Does this equate with a partial function being one-to-one and onto? [0]
This definition of a partial means that not it may be the case that not every element of A gets mapped to an element of B. This is not related to being one-to-one or being onto. In math a function from A to B means each element of A gets mapped to an element of B. With a partial function we allow the possibility that some a in A is not mapped to an element of B. In mathematical language we’d say that a partial function from A to B is a function to B with domain a subset of A. This can be made more rigorous and precise but I don’t feel like writing out the nuance involved.

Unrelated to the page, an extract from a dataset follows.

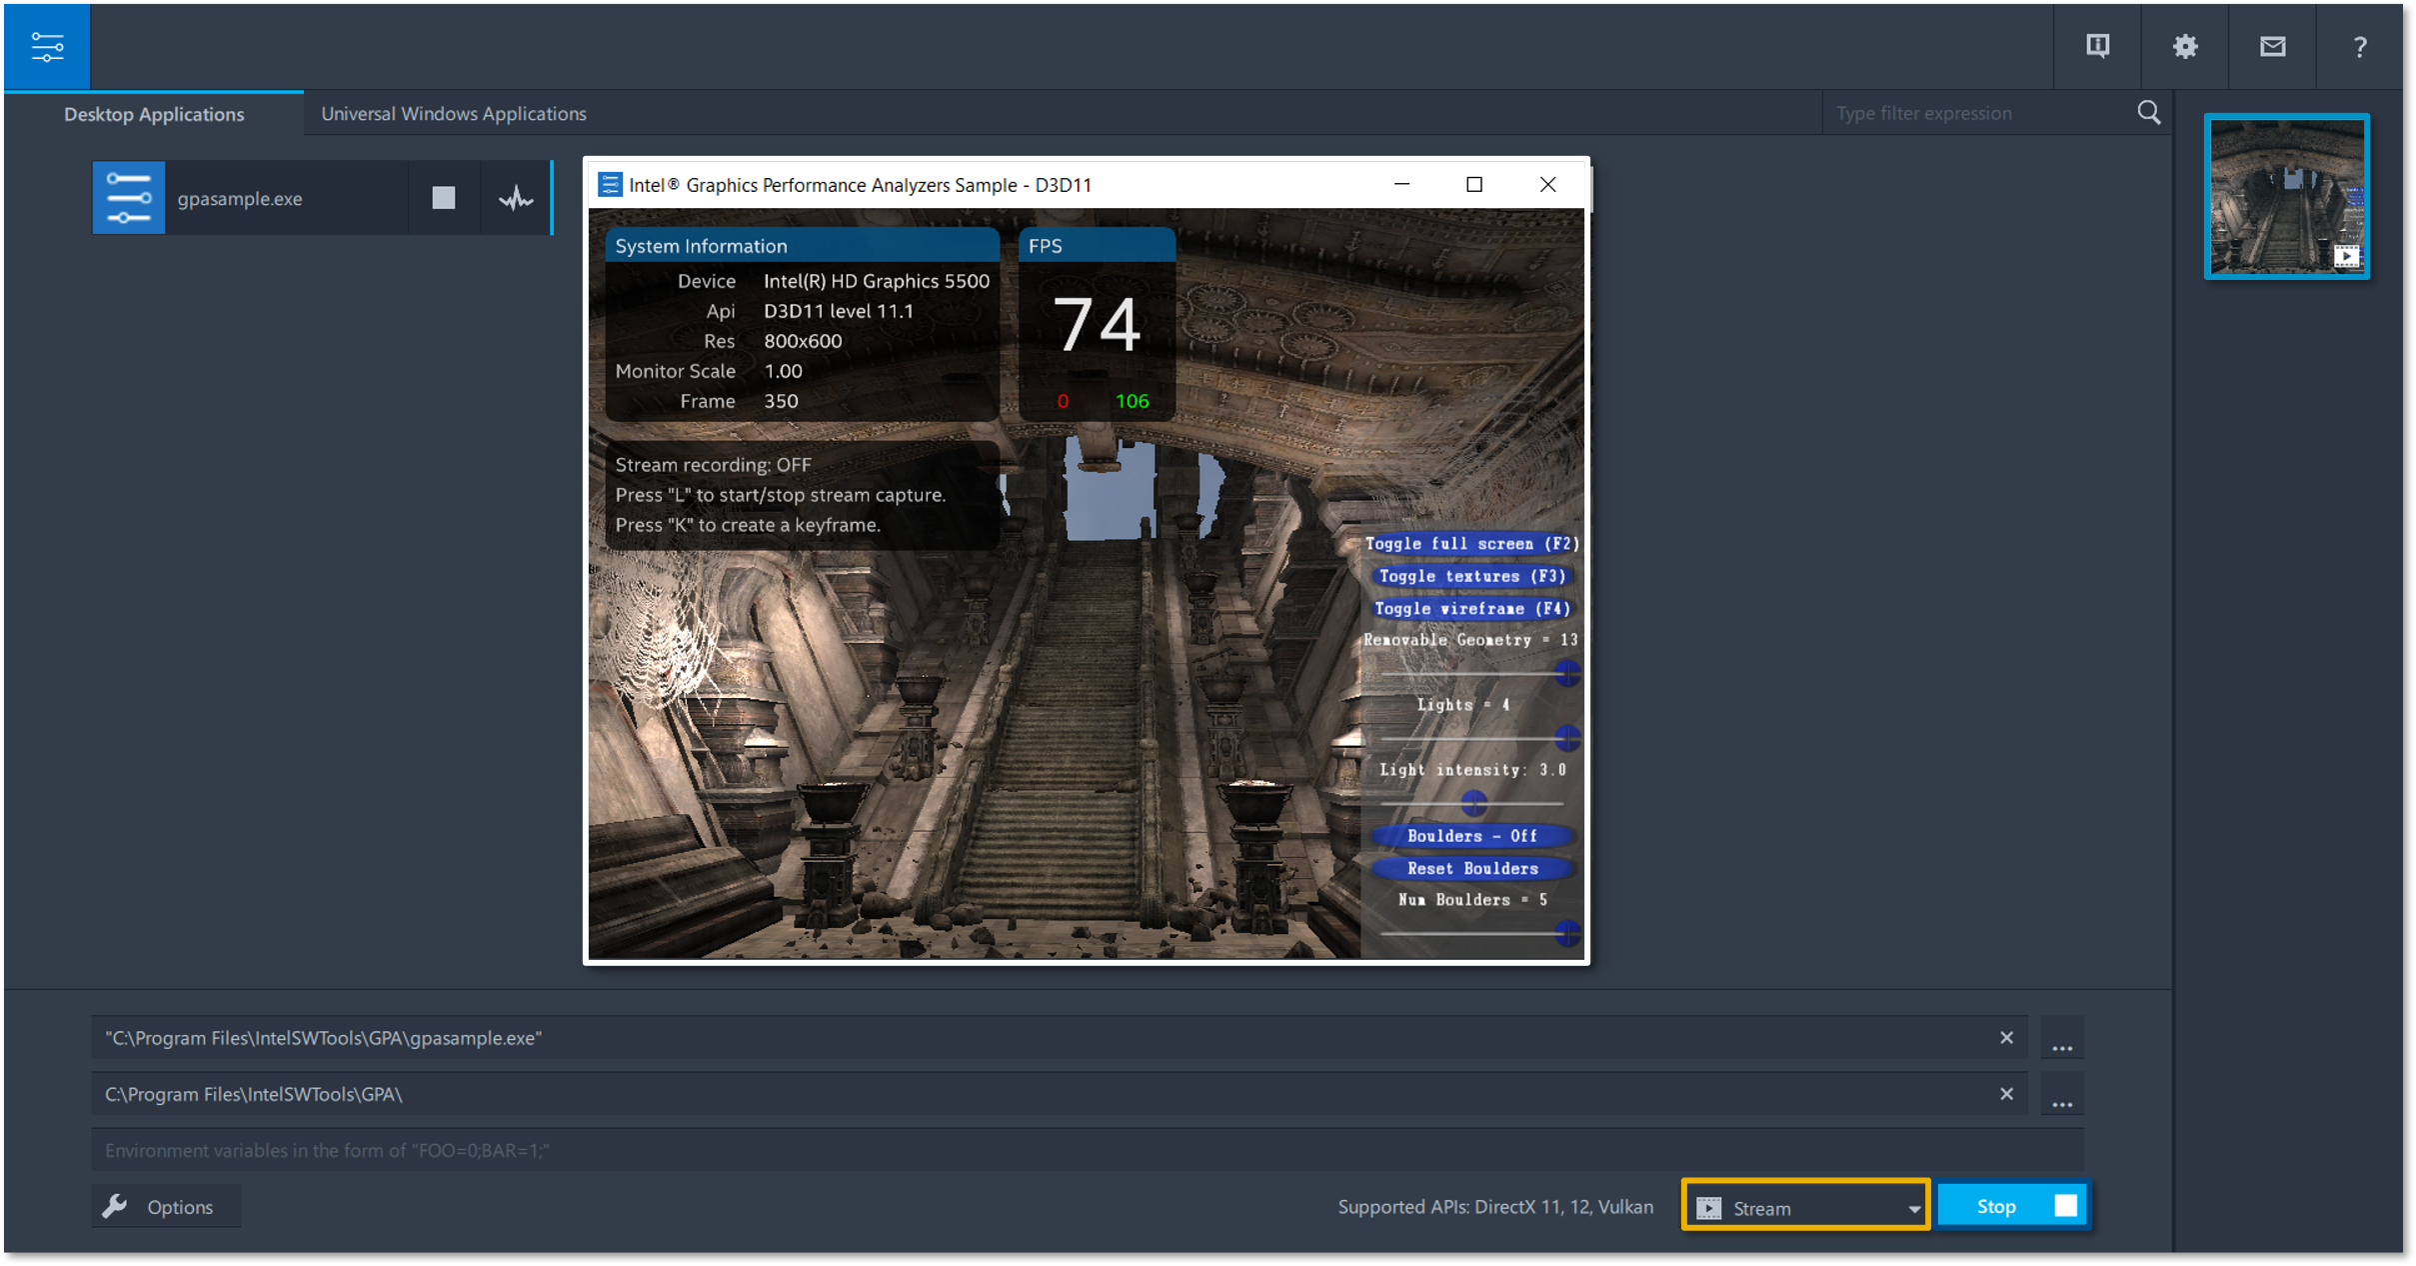Toggle textures (F3) in the sample
This screenshot has height=1266, width=2416.
(1471, 576)
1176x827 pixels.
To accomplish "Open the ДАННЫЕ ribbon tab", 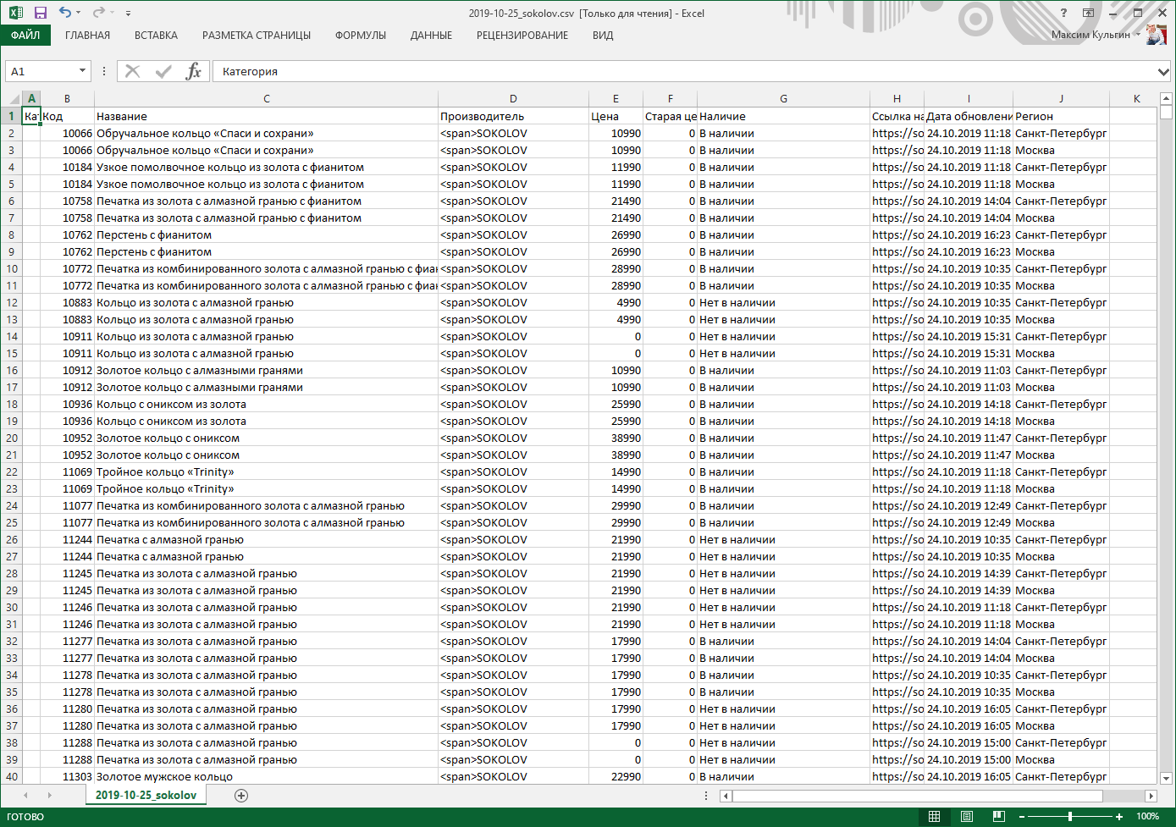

> Mathematicians informally speak of functions not being defined everywhere in their domain even though it would be more accurate to say that the domain excludes certain points. This kind of talk is fine among friends where there’s an implicit understanding of what detail is being left out and the trust that the details will be made more explicit when necessary. In a more hostile environment, like Twitter, pedants will gleefully pounce on such lapses in rigor.
While not intended as humor, it seems to me that Mr. Cook transformed the topic of his post from the software to the social setting.
Isn't "implicit understanding" the heart of the matter?
That's... not my understanding of partial functions.
I thought partial functions are functions where you don't supply all the arguments, so the return value is a new function that is ready to accept the missing arguments.
```pseudocode
add(1, 2)
> 3
addtwo = add(2)
addtwo(3)
> 5
```
I'm certainly wrong because John D. Cook uses a lot of big words that I don't understand. CONFUSING
That's called Currying. The Add function isn't partial, it has been partially applied, so its the application of the function that maybe called partial.
Different communities using the same word to mean different things is a problem. Especially so, if one isn't aware of it. Another overly abused and overloaded word is functor
It seems I misinterpreted your comment then. I thought you were talking about the applying part as currying, which is really common. So I kinda short circuited my reasoning and instantly went for the UMM AKTSCHUALLY.
Well, you do not seem to know all of the meanings of the word 'partial functions'. If one types in 'partial function' in google one can see both the meaning 'partial function' that you have in mind and the meaning of 'partial function' that the article talks about on the first result page. In fact, the 'partial function' of the article appears as the first result. 'CONFUSING' says more about you than about the article.
On the other hand, you might define a function as a triple (D, R, f) which lets us discuss, and then immediately outlaw, the idea of a value x in D such that f(x) is not-defined.
The most flexible approach is, as stated, to define relations as subsets of DxR first and then take functions to be a specialized subset of relations. Then we have exact ideas for what happens when a function fails to map the entire (explicitly stated) domain and can talk about other cool concepts like restrictions.